En la segunda novela publicada por Moira Irigoyen el recuerdo no está teñido de melancolía ni la rememoración del pasado está cargada de nostalgia, sino todo lo contrario: la mujer adulta quiere explorar en su propio pasado movida por una curiosidad muy vital y literaria. “No me interesa como un ejercicio de introspección: en algún momento la vida pasada se convierte en prehistoria, en rocas precámbricas que ni siquiera exhiben ya la apariencia de la roca”.

Algo de su vida de extranjera en el invierno canadiense la lleva a hurgar en su pasado para encontrar lo propio. La escritura resulta un modo de “fijar un momento, de clavarlo con chinches en un panel de corcho” y de recuperar lo que parecía perdido.
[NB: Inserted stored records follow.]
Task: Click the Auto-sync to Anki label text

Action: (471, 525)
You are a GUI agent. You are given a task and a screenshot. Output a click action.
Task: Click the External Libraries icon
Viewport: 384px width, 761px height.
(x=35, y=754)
Para la Julia adulta, escribir y recordar el calor de ese verano y sus personajes es como detenerse en el propio reflejo sobre la ventana cuando mira las huellas en la nieve del lado de afuera: es la posibilidad de ver lo propio, de verse a sí mismo, cuando lo que se mira en realidad es otra cosa. Por eso es que lo que está en letra cursiva, el presente adulto de la protagonista, tiene todo el tiempo, como Irigoyen dice procurar para sus libros, una condensación emocional, y eso lo convierte en la línea que une dos historias que, en realidad, son una sola. A este logro emocional de la novela cabe agregar que el control preciso del lenguaje por parte de la autora evita que Ese verano recaiga en un tono nostálgico. Porque probablemente lo más logrado de la novela sea la mesura en el lenguaje poético del recuerdo.